The primary goal of this new facility is to deliver significant economic and regional benefits. By establishing a domestic refining hub, Ethiopia aims to reduce heavy foreign-exchange outflows currently spent on importing aluminium. The smelter is designed to position the country as a competitive supplier in regional and global markets, transforming it into East Africa’s first major aluminium refining hub. This move diversifies Africa's existing aluminium production, which is currently concentrated in countries like South Africa, Mozambique, and Egypt, and strengthens the continent's role in the global market, which the International Aluminium Institute anticipates will grow by 40% by 2030.

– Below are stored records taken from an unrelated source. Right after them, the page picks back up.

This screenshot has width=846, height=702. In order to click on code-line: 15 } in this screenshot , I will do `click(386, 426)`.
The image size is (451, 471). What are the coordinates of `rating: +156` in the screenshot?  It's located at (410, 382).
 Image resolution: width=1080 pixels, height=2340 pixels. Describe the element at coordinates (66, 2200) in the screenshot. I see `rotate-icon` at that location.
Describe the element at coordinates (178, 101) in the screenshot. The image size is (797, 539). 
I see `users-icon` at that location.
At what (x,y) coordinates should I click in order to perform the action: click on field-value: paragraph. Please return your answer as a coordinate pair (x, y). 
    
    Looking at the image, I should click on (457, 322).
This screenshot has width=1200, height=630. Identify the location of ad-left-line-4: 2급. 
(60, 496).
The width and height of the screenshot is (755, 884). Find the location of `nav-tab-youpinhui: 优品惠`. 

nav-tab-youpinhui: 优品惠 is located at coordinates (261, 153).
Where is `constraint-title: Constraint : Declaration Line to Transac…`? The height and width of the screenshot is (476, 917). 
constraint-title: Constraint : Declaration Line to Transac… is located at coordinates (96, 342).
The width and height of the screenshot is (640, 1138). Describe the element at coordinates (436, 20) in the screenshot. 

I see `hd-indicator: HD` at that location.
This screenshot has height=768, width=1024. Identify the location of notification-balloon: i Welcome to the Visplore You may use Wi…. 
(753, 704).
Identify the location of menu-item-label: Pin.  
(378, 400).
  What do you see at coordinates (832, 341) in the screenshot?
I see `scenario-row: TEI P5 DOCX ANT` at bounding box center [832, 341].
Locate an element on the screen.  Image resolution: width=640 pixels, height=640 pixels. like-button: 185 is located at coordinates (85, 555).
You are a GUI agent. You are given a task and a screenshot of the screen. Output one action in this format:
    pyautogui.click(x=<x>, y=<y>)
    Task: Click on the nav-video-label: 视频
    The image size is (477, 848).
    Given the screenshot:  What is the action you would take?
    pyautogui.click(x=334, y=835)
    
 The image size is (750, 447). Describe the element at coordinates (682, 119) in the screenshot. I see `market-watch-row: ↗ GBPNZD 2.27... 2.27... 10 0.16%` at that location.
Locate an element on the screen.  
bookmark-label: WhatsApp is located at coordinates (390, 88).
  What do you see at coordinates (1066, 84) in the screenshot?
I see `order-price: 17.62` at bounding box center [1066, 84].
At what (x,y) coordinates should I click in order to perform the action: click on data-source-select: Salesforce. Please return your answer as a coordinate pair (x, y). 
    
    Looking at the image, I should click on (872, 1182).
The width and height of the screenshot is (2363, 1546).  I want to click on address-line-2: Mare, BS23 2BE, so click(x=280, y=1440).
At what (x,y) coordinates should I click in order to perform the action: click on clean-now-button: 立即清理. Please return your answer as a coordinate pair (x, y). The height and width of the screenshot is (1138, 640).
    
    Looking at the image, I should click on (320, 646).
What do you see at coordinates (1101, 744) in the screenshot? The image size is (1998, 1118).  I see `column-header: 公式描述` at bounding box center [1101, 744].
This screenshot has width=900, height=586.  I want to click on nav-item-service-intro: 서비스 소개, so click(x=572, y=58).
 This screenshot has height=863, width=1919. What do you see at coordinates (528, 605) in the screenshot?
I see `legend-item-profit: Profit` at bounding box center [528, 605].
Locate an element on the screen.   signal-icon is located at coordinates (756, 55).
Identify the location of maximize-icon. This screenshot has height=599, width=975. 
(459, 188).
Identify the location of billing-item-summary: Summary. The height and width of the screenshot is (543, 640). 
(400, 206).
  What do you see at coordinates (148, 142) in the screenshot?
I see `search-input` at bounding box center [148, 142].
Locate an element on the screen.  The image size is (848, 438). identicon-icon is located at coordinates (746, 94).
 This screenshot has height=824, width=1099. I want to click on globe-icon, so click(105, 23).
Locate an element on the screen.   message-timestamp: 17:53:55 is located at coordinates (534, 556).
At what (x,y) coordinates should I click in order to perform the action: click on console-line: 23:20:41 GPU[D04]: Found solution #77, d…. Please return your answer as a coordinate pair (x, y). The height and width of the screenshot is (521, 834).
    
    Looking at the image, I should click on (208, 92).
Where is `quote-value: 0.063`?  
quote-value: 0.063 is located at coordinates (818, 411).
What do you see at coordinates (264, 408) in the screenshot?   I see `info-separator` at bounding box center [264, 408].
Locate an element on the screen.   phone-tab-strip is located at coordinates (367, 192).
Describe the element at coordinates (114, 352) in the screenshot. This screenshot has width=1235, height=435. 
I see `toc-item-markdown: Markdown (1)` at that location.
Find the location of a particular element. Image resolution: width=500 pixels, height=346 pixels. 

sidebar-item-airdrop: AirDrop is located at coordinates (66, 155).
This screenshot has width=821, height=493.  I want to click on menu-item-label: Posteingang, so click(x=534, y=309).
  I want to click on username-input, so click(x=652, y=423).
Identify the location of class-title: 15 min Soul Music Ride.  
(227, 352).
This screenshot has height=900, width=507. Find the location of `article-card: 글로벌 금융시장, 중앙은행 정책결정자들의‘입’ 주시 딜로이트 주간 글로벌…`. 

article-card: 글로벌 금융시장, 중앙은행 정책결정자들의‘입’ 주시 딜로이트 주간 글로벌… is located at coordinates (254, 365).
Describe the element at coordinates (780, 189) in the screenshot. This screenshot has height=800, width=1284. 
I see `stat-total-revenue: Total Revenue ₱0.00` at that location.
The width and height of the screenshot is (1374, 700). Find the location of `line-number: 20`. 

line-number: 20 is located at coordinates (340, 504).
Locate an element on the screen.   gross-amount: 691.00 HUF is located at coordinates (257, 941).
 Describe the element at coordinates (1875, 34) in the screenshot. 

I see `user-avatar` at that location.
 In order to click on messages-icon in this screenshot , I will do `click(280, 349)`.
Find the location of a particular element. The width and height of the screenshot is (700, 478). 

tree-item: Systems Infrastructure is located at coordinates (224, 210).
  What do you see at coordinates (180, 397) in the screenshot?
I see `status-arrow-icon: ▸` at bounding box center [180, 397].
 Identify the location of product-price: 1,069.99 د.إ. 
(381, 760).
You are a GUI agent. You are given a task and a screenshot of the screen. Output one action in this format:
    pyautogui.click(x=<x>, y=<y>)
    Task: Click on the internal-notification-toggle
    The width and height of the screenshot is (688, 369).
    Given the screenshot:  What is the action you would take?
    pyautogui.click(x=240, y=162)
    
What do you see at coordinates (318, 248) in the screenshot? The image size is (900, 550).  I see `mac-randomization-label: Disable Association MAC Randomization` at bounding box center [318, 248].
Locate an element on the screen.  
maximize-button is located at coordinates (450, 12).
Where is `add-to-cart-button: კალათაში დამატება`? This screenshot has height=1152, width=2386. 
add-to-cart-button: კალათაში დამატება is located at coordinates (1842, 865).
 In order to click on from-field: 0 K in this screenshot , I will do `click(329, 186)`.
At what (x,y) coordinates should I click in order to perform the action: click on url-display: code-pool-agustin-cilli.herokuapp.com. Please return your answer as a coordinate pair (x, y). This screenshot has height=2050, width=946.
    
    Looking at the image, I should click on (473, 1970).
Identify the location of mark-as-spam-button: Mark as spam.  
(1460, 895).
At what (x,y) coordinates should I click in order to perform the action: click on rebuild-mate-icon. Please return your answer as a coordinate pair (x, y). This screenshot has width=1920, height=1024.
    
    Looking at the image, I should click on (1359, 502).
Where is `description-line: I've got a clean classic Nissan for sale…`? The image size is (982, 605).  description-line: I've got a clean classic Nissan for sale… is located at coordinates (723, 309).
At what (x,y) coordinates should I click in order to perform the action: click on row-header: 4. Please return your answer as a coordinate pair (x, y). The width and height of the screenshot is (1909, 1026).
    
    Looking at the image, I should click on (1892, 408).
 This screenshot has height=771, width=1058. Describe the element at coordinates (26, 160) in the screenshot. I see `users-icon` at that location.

On a geopolitical level, the deal highlights Russia’s expanding strategic economic influence across the African continent. At a time when Western financing and political engagement are reportedly weaker, Russia, alongside China, is utilizing shifting geopolitical alignments to secure long-horizon industrial projects. This investment is consistent with Moscow's acceleration of partnerships across key sectors, offering capital and technology to African governments who are seeking alternatives to conditional Western financing. The RUSAL-backed project is thus poised to reshape the aluminium value chain in East Africa while deepening Russia's long-term presence in a strategically important African market.